Menée dans trois centres en Ontario, l’étude a permis de fournir gratuitement à des patients 128 médicaments essentiels, notamment de l’insuline, des médicaments régulateurs de la tension artérielle et des contraceptifs. Les résultats ont été frappants : les participants ont pris leurs médicaments de manière plus régulière, se sont déclarés en meilleure santé et ont visité l’hôpital moins souvent.

Pour le Dr Persaud, ces résultats ont confirmé une réalité simple, mais profonde : « Si les gens sont en mesure de se procurer leurs médicaments, ils les prennent – et restent en meilleure santé. »

Toutefois, l’essai CLEAN Meds ne se résume pas qu’à des chiffres. Il a été conçu en collaboration avec des patients et des membres de la communauté par l’intermédiaire d’un groupe d’orientation communautaire, qui a influencé tous les aspects du projet, du recrutement des participants à la manière dont les médicaments sont délivrés. Diane Charter, membre du groupe et travailleuse de la santé à la retraite, se souvient que des membres de l’équipe vêtus de T-shirts portant l’inscription « Free Medicine? » (Des médicaments gratuits?) se tenaient à différents coins de rue de Toronto pour susciter des conversations.

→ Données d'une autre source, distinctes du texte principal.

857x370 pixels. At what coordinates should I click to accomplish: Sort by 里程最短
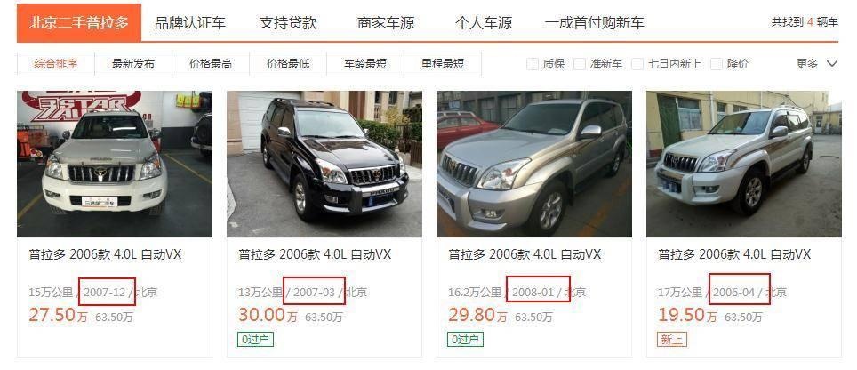click(x=443, y=64)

M. MacMillan, quant à lui, est devenu un ardent défenseur de la cause du diabète et de l’assurance-médicaments après le diagnostic de sa fille, bien que son intérêt pour l’assurance-médicaments remonte à plus tôt. « En tant qu’ingénieur, j’ai toujours cru à la prévention et à l’efficacité », explique-t-il. « L’assurance-médicaments n’est pas seulement une question de compassion; c’est une mesure d’entretien préventif de notre système de soins de santé. »

Même en bénéficiant d’une assurance et d’un programme provincial, M. MacMillan dit que sa famille doit encore payer de sa poche les fournitures, l’équipement et les ressources supplémentaires nécessaires pour prendre en charge la maladie de Rosemary en toute sécurité.

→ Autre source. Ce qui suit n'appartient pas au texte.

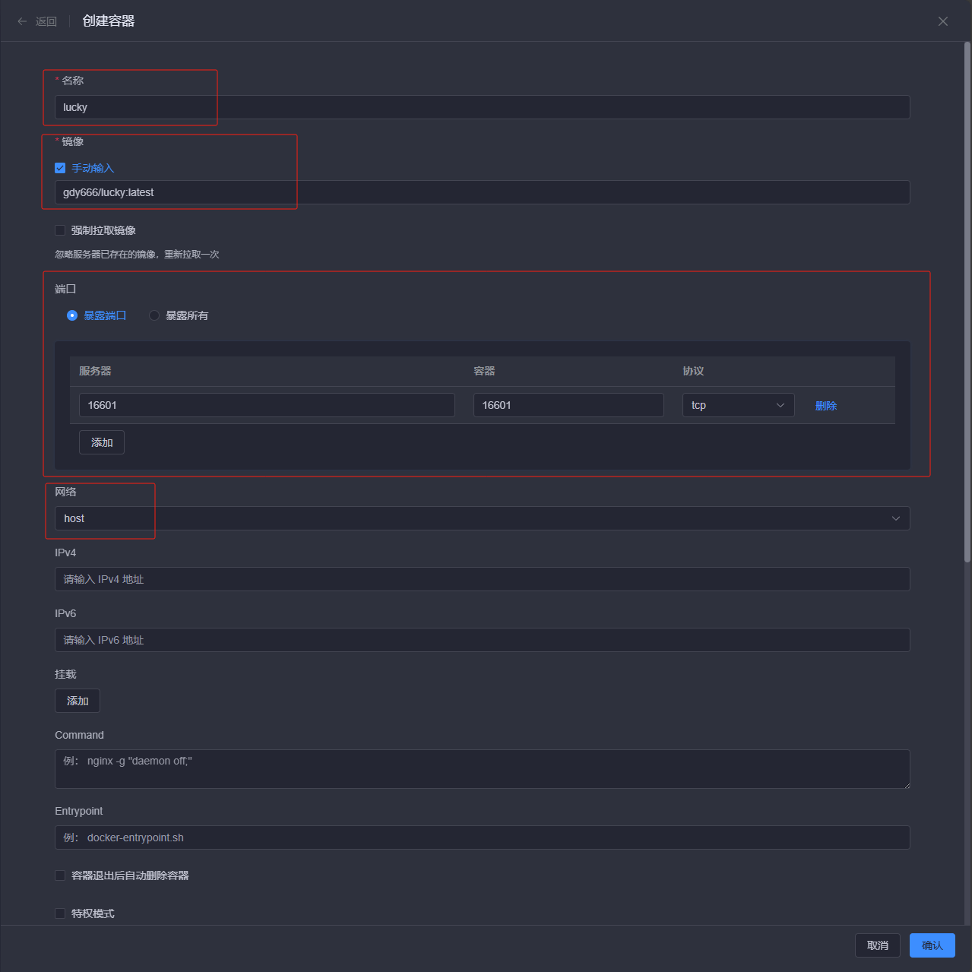Viewport: 972px width, 972px height.
Task: Open the tcp protocol dropdown
Action: [x=737, y=405]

Rosemary s’épanouit, elle a été élue « écolière du jour », elle noue des amitiés et elle envisage la vie scolaire avec confiance.

« L’insuline n’est pas un luxe; c’est comme de l’oxygène », déclare-t-il. « Les pompes et les capteurs qui maintiennent [ma fille] en vie sont comme de l’eau. »

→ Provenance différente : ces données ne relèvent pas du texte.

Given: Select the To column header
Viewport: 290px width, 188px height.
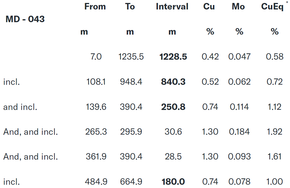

Les travaux du Dr Persaud ont déjà contribué à alimenter la discussion nationale sur la couverture des médicaments. Bien que l’essai CLEAN Meds ait pris fin en 2020, il continue d’influencer d’autres travaux. Depuis, son équipe s’est tournée vers un autre déterminant social de la santé : l’alimentation. Une nouvelle étude (en anglais seulement) fournit des bons mensuels pour des aliments sains à des personnes atteintes de diabète de type 2. Les résultats préliminaires suggèrent une amélioration de la nutrition et une réduction de l’insécurité alimentaire.

Pour le Dr Persaud, le lien entre ces études est tout simplement l’équité. « Dans un pays qui fait grand cas d’offrir des soins de santé universels, les gens ne devraient pas avoir à choisir entre manger, payer leur loyer ou prendre leurs médicaments », affirme-t-il.

Quant à M. MacMillan, il affirme que Rosemary s’épanouit, qu’elle a été élue « écolière du jour », qu’elle noue des amitiés et qu’elle envisage la vie scolaire avec confiance. « Notre objectif est qu’elle s’intègre sans être stigmatisée, qu’elle soit avant tout une enfant, pas seulement une diabétique », explique-t-il.

En bref

L’enjeu

Des millions de Canadiennes et Canadiens ont du mal à se procurer des médicaments essentiels parce que le système de santé universel du pays ne comprend pas de couverture pour les médicaments sur ordonnance.

La recherche

Dans le cadre de l’essai CLEAN Meds financé par les IRSC, le Dr Navindra Persaud et son équipe ont observé ce qui se passe lorsque les patients bénéficient d’un accès gratuit aux médicaments essentiels. Ils ont constaté que l’élimination des obstacles liés aux coûts se traduit par une meilleure santé, une plus grande adhésion aux traitements et moins de visites à l’hôpital.